20 th century French Jewish thinker, Martin Buber, wrote about the magic that happens when we’re curious not about the laws of nature but about the other. He developed the concept of the I-Thou relationship, positing that God reveals God’s self when we take the time to understand the other rather than focusing on what they can do transactionally for us. He wrote, “When two people relate to each other authentically and humanly, God is the electricity that surges between them.”

Finally,  Albert Einstein was not only one of the greatest thinkers to ever live but was also Jewish and a religious person. For him, satisfying curiosity was a religious experience. Einstein wrote: The most beautiful thing we can experience is the mysterious. It is the source of all true art and science. He to whom the emotion is a stranger, who can no longer pause to wonder and stand wrapped in awe, is as good as dead —his eyes are closed. The insight into the mystery of life, coupled though it be with fear, has also given rise to religion. To know [that that which] is impenetrable to us really exists, manifesting itself as the highest wisdom and the most radiant beauty, which our dull faculties can comprehend only in their most primitive forms—this knowledge, this feeling is at the center of true religiousness.

Curiosity is deeply human and our Jewish texts and thinkers prove that curiosity is also a very Jewish thing to be.

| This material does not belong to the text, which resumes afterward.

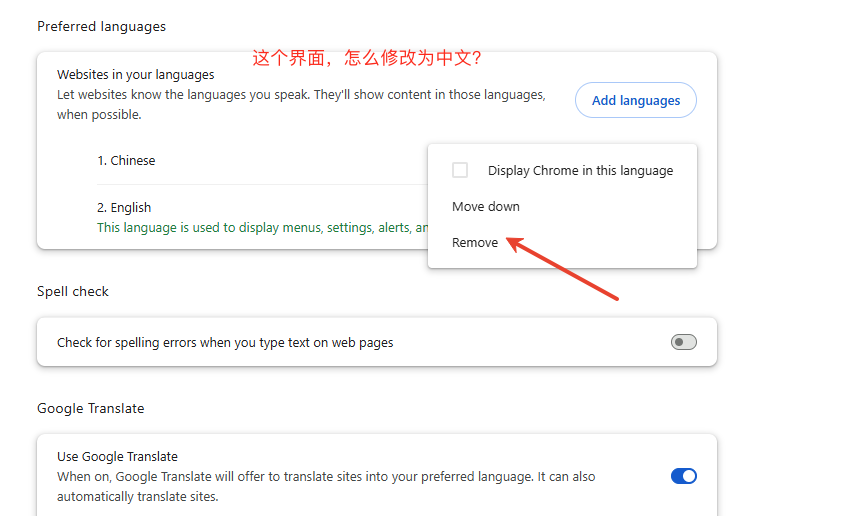Click the Websites in your languages title
841x516 pixels.
click(x=135, y=74)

More than that, we’ve also all witnessed during this past year how curiosity can change the world.

In 1978, Hungarian biochemist Katalin Kariko was a young scientist at the Biological Research Center in Szeged, Hungary. She had the radical idea of harnessing the power of messenger RNA, or synthetic genetic molecules that tell our bodies which proteins to make. She had a hunch that this mRNA could be used to create any proteins that might be useful—enzymes to reverse a rare disease, growth agents to mend damaged heart or lung tissue, or antibodies to vaccinate against viruses. The problem was that Kariko struggled to design mRNA that the body did not immediately reject. For years, her experiments failed. In 1985, she was demoted and moved to the U.S. for a research assistant position at the University of Pennsylvania, the only position she could get. By 1990, researchers at the University of Wisconsin managed to make her technology work, but only in mice. Kariko knew it could go further and she kept working. She slowly gained the attention of researchers, professors, and venture capitalists. Today, of course, we have the Pfizer and Moderna COVID-19 vaccines which both use the technology she was curious to learn more about. In a March article from the Atlantic, “How mRNA Technology Could Change the World,” Derek Thompson wrote: We can call our record-breaking vaccine-development process good luck. Or we can call it what it really is: a ringing endorsement for the essential role of science in the world… mRNA is such a beautiful scientific story. So many researchers, philanthropists, government organizations, and companies took a huge risk on a technology whose initial responses were marginal. And together, they figured out how to make it work. 

Soon after Daniel and I tried to put our finger on what it was about the pandemic that grated on us the most, I made a commitment to myself to reignite my curiosity. I joined a book club and through the books I’ve read traveled to Italy, Croatia, Ireland, the arctic, and the Bronx to name just a few locales. I’ve traveled through time and met countless characters leading lives quite different from my own. I’ve attempted to approach difficult conversations from a place of listening and seeking to understand rather than judging and lecturing. It’s not always easy and I often fail. I try to remember that I don’t have to be Moses, Spinoza, Buber, Einstein, or Kariko for my curiosity to matter. The wonderful thing about curiosity is that we never know where it will take us. Sometimes, it might simply bring us pleasure. Other times it may lead to the transcendence of experiencing a holy moment. At its best, as humanity has witnessed time and time again, curiosity has the potential to change the world.